Jumat, 07 November 2014

SEBUAH RAHASIA


SEBUAH RAHASIA
Aku adalah seorang yang selalu kalah di dalam hidupku. Kegagalan di setiap ujung jalan yang kutempuh, rasa sakit yang dihadiahkan kepadaku. Tangis di sela tawa palsuku.
Cewek kuat begitu yang mereka bilang padaku. Sebenarnya kenyataan menunjukkan tidak demikian, karena aku terbiasa menyeting wajahku, postur tubuhku dan semangatku sedemikian rupa sehingga semua orang melihat coverku yang sekuat besi.
“Mira, loe gak pernah nangis ya. Gue salut sama elo. Beda banget sama gue. Ibarat kata gue seperti ranting pohon dan loe batang pohon, beda banget. Apa sih rahasianya? Gue pengen banget tau.” kata seorang cewek yang agak gemuk, namun tidak mengurangi pancaran inner beautynya. Tidak lain dan tidak bukan, dia adalah Citra.
“huhhff.. entahlah Cit. Mungkin gue terinspirasi dari tokoh Wonder Women yang strong luar dalam. Hehe.” kataku sambil melahirkan naskah cerpen ketiga. Semoga kali ini, naskahku akan dimuat, dan aku bisa menjadi seorang penulis. Tunggu dulu.. Aku memang bibit penulis terkenal, namun memang cerpenku belum waktunya menetas ke tangan para penggemarku. Begitu keyakinanku setiap kali menulis. Tulisan adalah teman sejatiku. Disaat aku sedih, aku menulis, saat bahagia aku menulis dan terutama saat aku galau dengan kisah cinta masa sekarang yang lebaynya minta ampun. Kuakui kisah cinta anak muda jaman sekarang gak seromantis dulu, buktinya ada waktu aku lihat film bang Rhoma Irama yang romantis banget. Di film itu diceritakan bang Rhoma Irama menyanyikan lagu dangdut buat pacarnya, ciptaan sendiri pula. Berbeda dengan anak muda jaman sekarang yang nyanyiin lagu orang lain. Bukti kuat lainya yaitu pada film Habibie Ainun yang memecahkan rekor karena ditonton 3 juta orang 1 harinya. Dalam film itu, aku melihat 2 pasang sejoli yang saling mengasihi, tanpa adanya adegan ngambek-ngambekan saat masa pacaran. Bahkan saat Habibie berkata kepada Ainun “Ainun, kamu jelek, item, kaya’ gula jawa”, Ainun tidak marah seperti kebanyakan cewek jaman sekarang, dia Cuma tersenyum, juga teknologi yang belum maju saat itu membuat Ainun berkomunikasi dengan surat. Rasanya romantis banget, berbeda dengan sekarang yang memakai sms, sekali kirim bisa langsung dihapus. Semua yang klasik memang menyenangkan.

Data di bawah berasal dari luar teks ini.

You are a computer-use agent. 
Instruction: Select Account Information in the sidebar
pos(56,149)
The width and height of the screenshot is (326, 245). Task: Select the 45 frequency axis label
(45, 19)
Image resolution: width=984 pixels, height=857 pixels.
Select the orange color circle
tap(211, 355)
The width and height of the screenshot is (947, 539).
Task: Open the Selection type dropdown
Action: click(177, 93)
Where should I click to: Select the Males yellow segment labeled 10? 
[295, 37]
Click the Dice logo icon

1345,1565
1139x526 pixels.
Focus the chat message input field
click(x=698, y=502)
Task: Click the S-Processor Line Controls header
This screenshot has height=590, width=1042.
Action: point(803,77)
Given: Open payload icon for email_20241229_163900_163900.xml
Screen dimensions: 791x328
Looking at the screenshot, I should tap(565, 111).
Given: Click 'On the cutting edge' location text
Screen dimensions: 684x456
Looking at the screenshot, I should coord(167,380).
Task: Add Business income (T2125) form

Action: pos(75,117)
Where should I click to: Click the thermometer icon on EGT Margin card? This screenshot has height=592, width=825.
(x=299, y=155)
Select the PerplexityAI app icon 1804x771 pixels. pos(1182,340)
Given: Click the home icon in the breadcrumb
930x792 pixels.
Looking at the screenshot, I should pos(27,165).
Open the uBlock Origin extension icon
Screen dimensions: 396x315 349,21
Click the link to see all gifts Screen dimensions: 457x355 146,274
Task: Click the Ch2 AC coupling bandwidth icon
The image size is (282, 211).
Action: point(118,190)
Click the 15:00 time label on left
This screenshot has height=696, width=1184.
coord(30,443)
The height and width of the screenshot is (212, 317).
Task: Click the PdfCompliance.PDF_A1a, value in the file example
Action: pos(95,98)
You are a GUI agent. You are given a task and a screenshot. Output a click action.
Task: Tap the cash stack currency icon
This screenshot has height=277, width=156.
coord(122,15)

“Mira, pasti deh kalau loe lagi nulis, ujung-ujungnya kaya dunia Cuma milik loe sama lepi loe.” sahut Citra sambil memegang tanganku mencoba membangunkanku dari semua inspirasi yang masuk perlahan ke otakku.
“Eh, Cit. Tadi loe ngomong apa ya?” tanyaku memecahkan keheningan inspirasi yang lagi mekar-mekarnya.
“Ah, elo. Udah ketelen sama roti ni.” ucap Citra sambil mengunyah roti cokelat di genggaman tangannya.
“Ya ampun Cit. Loe udah habis berapa sih? Dari tadi makan roti cokelat melulu.”
“Baru 3 bungkus Mir. Lumayan ni rotinya enak. Gue tertarik sama bentuknya, kebetulan juga toko roti di seberang sono tuh lagi ada promo beli 2 dapat 3. Wkwk.” kata Citra dengan mulut penuh roti “Uhuk.. uhuk.” Gumpalan roti cokelat itu melayang ke novel yang ada di meja taman tempatku mengetik. Serombongan anak muda yang lagi nongkrong tak jauh dari tempatku duduk mengarahkan pandangan ke arah kami.
“Citra, pelan-pelan..” sembari ku menyodorkan air putih dalam botol minum tupperware pink ku.
Sesaat kemudian Citra kembali tersenyum, “Hehe. Udah-udah Mir.” Habis sudah persediaan air minumku. Aku membayangkan, andaikan aku dan Citra sedang di Gurun Gobi, dan kami melakukan perjalanan jauh hanya dengan satu botol air minum, pasti deh satu botol itu yang jadi harta karunnya. Udah dulu deh lamunannya. Terlalu banyak inspirasi membuat pikiranku berantakan seperti novel-novel yang berserakan di depan mataku.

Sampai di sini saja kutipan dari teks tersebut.